He is also likely to field questions about the Fed’s various credit programs. The central bank’s corporate bond-buying and municipal bond purchases only recently started, and it announced just this week that it would expand its Main Street program to reach a broader array of business borrowers. Still, questions linger about how widely the programs will be used — and how officials will judge whether they have been successful.

Mr. Powell could also address questions about whether the virus poses risks to the global financial system, including banks.

Officials at the Fed’s April meeting “were concerned that banks could come under greater stress, particularly if adverse scenarios for the spread of the pandemic and economic activity were realized,” the minutes of the gathering showed. Those risks were “exacerbated by high levels of indebtedness” among corporations.

Large banks have just completed their annual “stress tests,” which gauge their ability to weather a downturn and determine how much capital they need to hold to absorb losses. Mr. Powell could offer more details about the pandemic-specific scenarios that were quickly incorporated into the 2020 examinations.
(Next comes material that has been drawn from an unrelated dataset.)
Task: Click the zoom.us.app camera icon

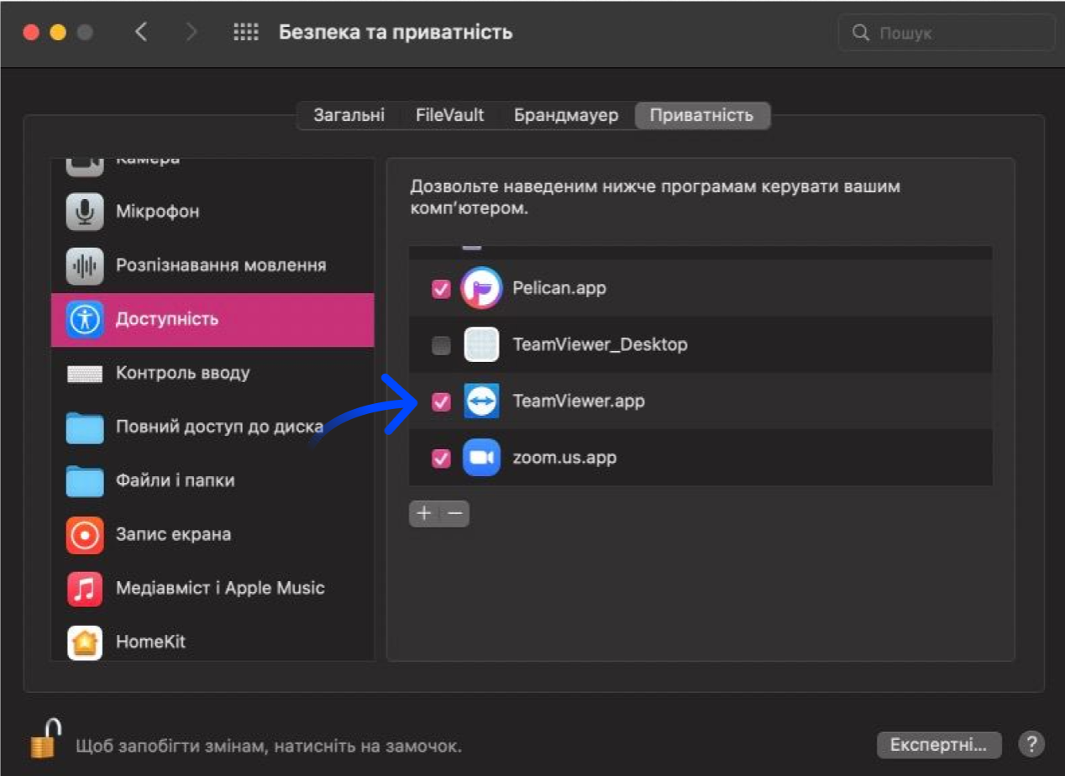Action: point(481,458)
Some officials have said that the Fed Board in Washington — which oversees bank regulation — should prevent the largest banks, which have voluntarily suspended share buybacks, from paying out dividends. Randal K. Quarles, the Fed’s vice chair for supervision, has suggested that they are waiting to see the stress test results before making that call.

“Our regulatory framework requires us to do that analysis, and that will determine the ability of the banks to conserve capital,” Mr. Quarles said in May.

Results of the 2020 “stress tests” will be released on June 25, the Fed said on Tuesday.